For a perfect example of this production value, look no further than 2014's Outlast and it's sequel (released today!!), Outlast 2, which are considered as some of the scariest and most satisfying horror video games of all time. I was lucky enough to receive an exclusive new behind-the-scenes video from the game courtesy of Samuel Laflamme, the Montreal-based composer of both the original Outlast and its sequel.
What can you tell us about the behind the scenes of creating this video? Who is featured...is that your music team?
It was an original idea coming from the two journalists from Multijoueur, an indie web site focussing on indie video games projects here in Montreal. It was supposed to be an introduction to their french interview with me. And finally, we found this video to be so cool that I asked them to cut the intro as a teaser for the soundtrack album. The basic idea was to reproduce the Outlast game play feeling while joining me at my studio. This video shows the “Redneck Bass” as well as some other live instruments we used for the score.

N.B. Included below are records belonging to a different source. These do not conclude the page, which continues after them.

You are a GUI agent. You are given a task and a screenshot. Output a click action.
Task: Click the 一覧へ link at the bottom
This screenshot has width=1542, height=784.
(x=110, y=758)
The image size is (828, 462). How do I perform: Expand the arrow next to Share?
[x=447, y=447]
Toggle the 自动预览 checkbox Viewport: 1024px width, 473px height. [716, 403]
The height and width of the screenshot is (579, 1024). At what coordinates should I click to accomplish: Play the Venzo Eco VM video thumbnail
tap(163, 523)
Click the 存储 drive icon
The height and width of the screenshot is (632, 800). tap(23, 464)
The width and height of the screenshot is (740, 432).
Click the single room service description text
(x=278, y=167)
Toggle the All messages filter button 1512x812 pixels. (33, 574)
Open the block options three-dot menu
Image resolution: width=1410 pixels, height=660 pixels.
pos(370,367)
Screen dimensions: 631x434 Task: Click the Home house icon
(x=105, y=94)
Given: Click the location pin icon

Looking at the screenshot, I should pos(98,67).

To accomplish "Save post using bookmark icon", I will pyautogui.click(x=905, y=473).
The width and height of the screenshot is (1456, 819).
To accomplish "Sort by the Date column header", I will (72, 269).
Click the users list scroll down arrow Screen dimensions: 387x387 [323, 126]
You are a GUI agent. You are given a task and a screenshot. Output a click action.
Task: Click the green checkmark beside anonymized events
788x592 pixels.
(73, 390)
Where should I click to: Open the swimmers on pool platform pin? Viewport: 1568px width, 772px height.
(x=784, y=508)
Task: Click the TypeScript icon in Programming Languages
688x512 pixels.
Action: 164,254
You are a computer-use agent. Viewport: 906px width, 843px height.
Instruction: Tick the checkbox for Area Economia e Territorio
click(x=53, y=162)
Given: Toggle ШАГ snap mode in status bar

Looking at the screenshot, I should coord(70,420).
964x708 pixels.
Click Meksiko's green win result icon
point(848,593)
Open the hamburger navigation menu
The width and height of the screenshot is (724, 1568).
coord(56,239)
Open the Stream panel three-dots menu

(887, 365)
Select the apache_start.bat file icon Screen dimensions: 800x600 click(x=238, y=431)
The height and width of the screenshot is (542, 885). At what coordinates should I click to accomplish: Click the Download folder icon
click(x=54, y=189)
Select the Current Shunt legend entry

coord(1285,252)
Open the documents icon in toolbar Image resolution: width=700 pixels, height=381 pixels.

Can you tell us more about some of those custom instruments you used in your score?
Yeah I recorded a lot of differnet things that can emulate percussion, and I basically tweaked guitars and basses by playing them with a bow. Basically, I tried to find a cinematic arrangement using those tools. I didn’t want a rock score -- I needed to maintain the Outlast brand and the depth that first game had. But at some point, it was like we did everything we were able with those instruments, so the idea came of trying to create a simple instrument: something like a piece of wood with metal string, and by using a contact microphone to capture every little sound made of this thing, we got some great stuff! You can see it in the video. It looks like a big bow, and the pitch is simply tuned by the tension put on the string.
It allowed us to extend the range of scary sounds we were able to get from the guits and basses, while staying in the same sort of "sound palette".